Die NIRS begann mit einer Veröffentlichung von Frans Jöbsis in Science (1977). Jöbsis berichtete, dass biologisches Gewebe für Licht im nahen Infrarotbereich (700-1300 nm) relativ transparent ist. Daher ist es möglich, genügend Photonen für eine In-situ-Überwachung durch die Organe zu schicken. In diesem nahen Infrarotbereich zeigt Hämoglobin - einschließlich seiner beiden Hauptvarianten Oxyhämoglobin (O2Hb) und Desoxyhämoglobin (HHb) - eine sauerstoffabhängige Absorption. Es wird angenommen, dass Hämoglobin das Hauptchromophor in biologischem Gewebe ist, das Licht in diesem nahen Infrarotbereich absorbiert. 

Die Wissenschaft

Wenn die Absorption bekannt ist, kann das Beer-Lambert-Gesetz zur Berechnung der Absorption des Chromophors verwendet werden. Das Lambert-Beer'sche Gesetz ist gegeben durch: ODλ = Log (I0/I) = ελ * c * L

ODλ ist ein dimensionsloser Faktor, der als optische Dichte des Mediums bezeichnet wird. I0 ist das einfallende Licht, I das durchgelassene Licht. ελ ist der Extinktionskoeffizient des Chromophors (in µM-1-cm-1). c ist die Konzentration (in µM) des Chromophors. L ist der Abstand (in cm) zwischen Lichteintritts- und Lichtaustrittspunkt. Und λ ist die verwendete Wellenlänge (in nm).

Das Beer-Lambert-Gesetz ist für die Anwendung in einem transparenten, nicht streuenden Medium gedacht. Wird es auf ein streuendes Medium, z.
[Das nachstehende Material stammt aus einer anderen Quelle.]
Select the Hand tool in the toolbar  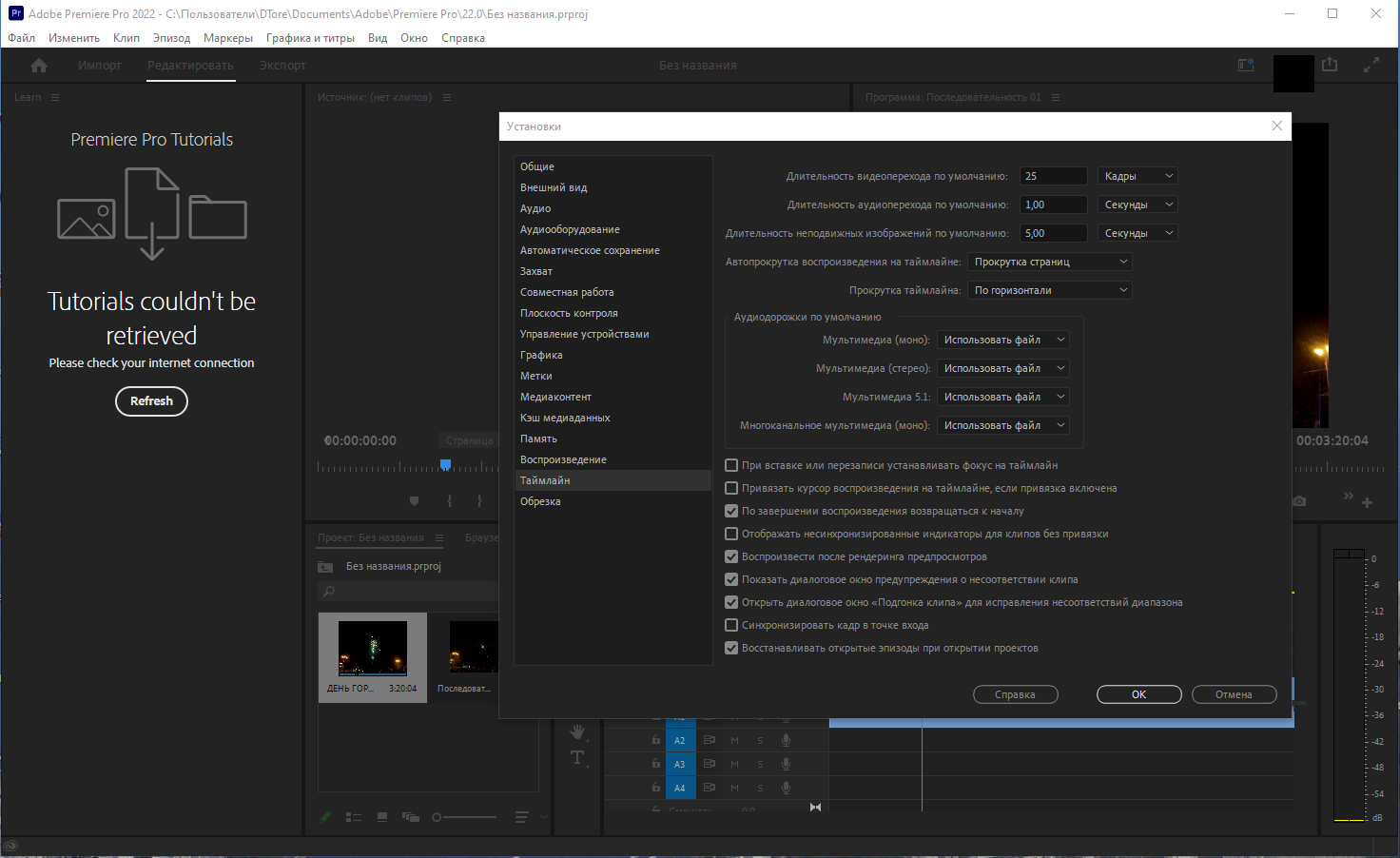[x=577, y=731]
B. biologisches Gewebe, angewendet, muss ein dimensionsloser Pfadlängenkorrekturfaktor berücksichtigt werden. Dieser Faktor, der manchmal als differentieller Pfadlängenfaktor (DPF) bezeichnet wird, berücksichtigt die Zunahme der optischen Pfadlänge aufgrund von Streuung im Gewebe. Das modifizierte Beer-Lambert-Gesetz für ein streuendes Medium ist gegeben durch Δc = ΔODλ / (ελ * L * DPF)

Dabei steht ODλ für die sauerstoffunabhängigen optischen Verluste aufgrund von Streuung und Absorption im Gewebe. Unter der Annahme, dass ODλ während einer NIRS-Messung konstant ist, können wir die Änderung der optischen Dichte in eine Änderung der Konzentration umrechnen.
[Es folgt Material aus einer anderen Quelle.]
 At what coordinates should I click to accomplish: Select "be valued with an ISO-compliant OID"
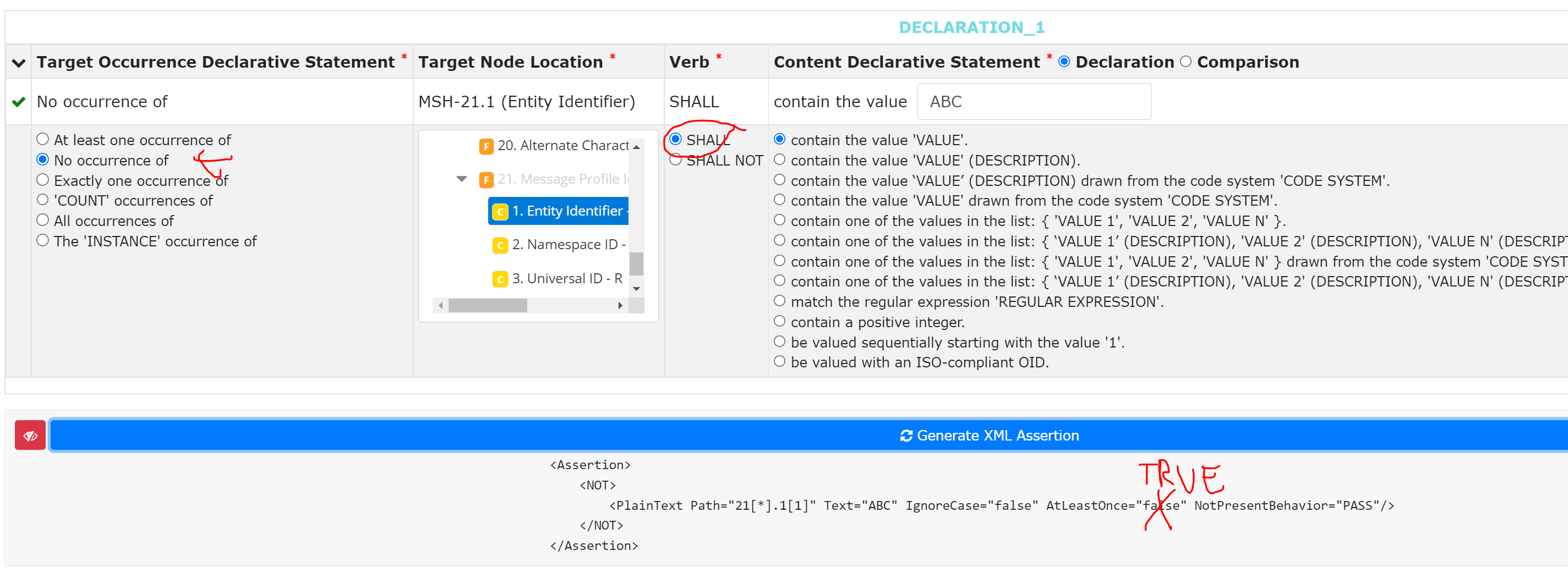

Diese Gleichung gilt für ein Medium mit einem Chromophor. Wenn mehrere Chromophore beteiligt sind, muss man mindestens so viele Wellenlängen messen, wie Chromophore vorhanden sind. Dies führt zu einer Reihe von linearen Gleichungen. Die Lösung dieses Satzes führt zu dem in den meisten NIRS-Systemen verwendeten Algorithmus. Mit einem Streumedium ist es möglich, die Absorption zu messen, wobei die Nahinfrarotquelle und der Detektor parallel zueinander angeordnet sind. Dies bietet die Möglichkeit, die Sauerstoffversorgung in größeren Geweben, z. B. Muskeln und Gehirn, mit NIRS-Geräten zu messen.

NIRS-Algorithmus

Für die Definition des Algorithmus, welcher bei NIRS verwendet wird, werden die spektralen Extinktionskoeffizienten der verschiedenen Chromophore benötigt: die Spektren der beiden Hauptchromophore, O2Hb und HHb.
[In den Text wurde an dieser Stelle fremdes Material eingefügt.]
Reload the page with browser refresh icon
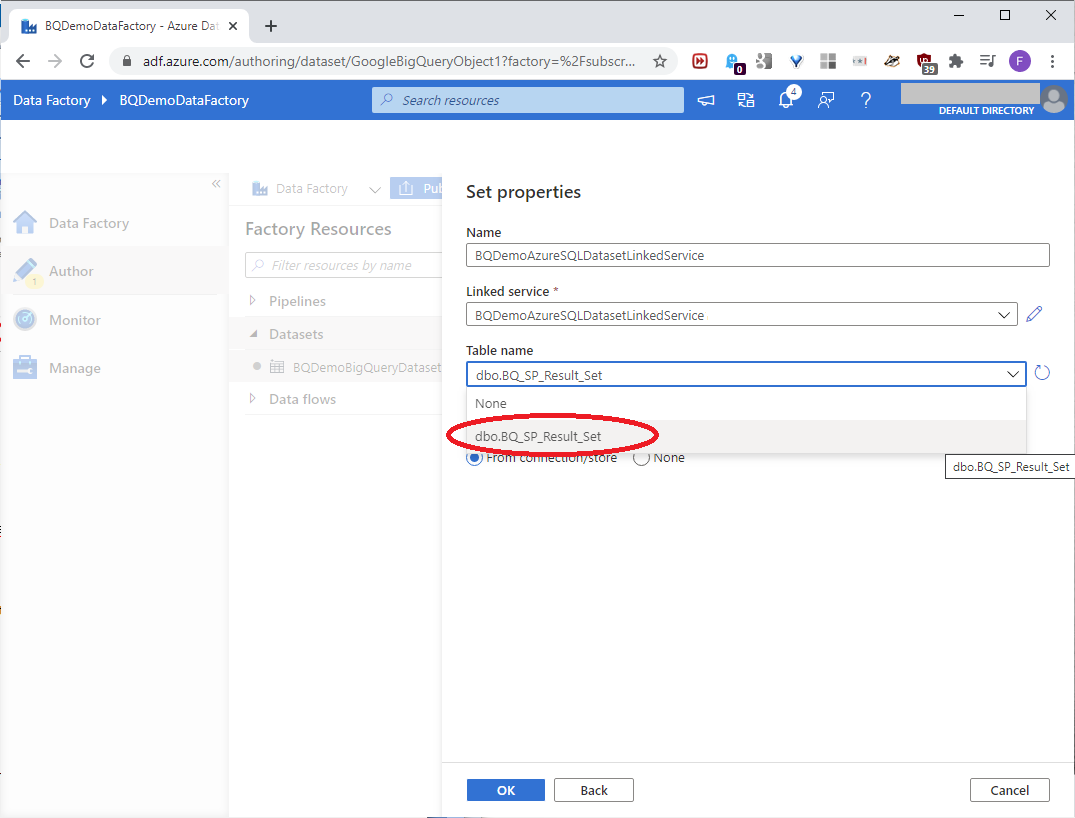 [87, 61]
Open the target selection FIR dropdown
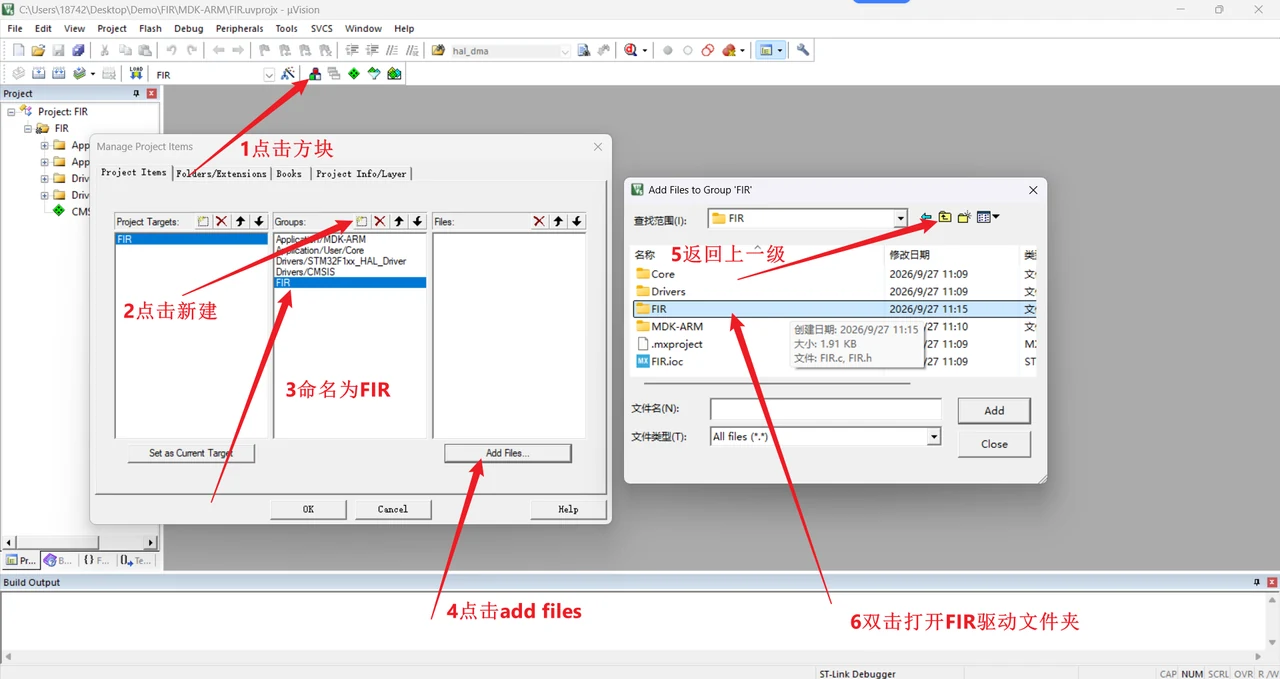 point(269,75)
Die Summe aus O2Hb und HHb ist ein Maß für das Gesamtblutvolumen (tHb) im Gewebe. Muskelgewebe enthält zwei weitere Chromophore: oxigeniertes und deoxigeniertes Myoglobin (O2Mb und HMb). Um zwischen Hämoglobin und Myoglobin im Muskelgewebe unterscheiden zu können, müssen sich die Spektren ausreichend unterscheiden. Leider ist dies im Nahinfrarotbereich des Spektrums nicht der Fall. Das bedeutet, dass bei NIRS nicht unterscheiden werden kann, ob die gemessene Sauerstoffkonzentration von Hämoglobin oder Myoglobin getragen wird. Die Wellenlängen, die Hb und Mb unterscheiden können, sind nicht in der Lage, tief genug in das Gewebe einzudringen.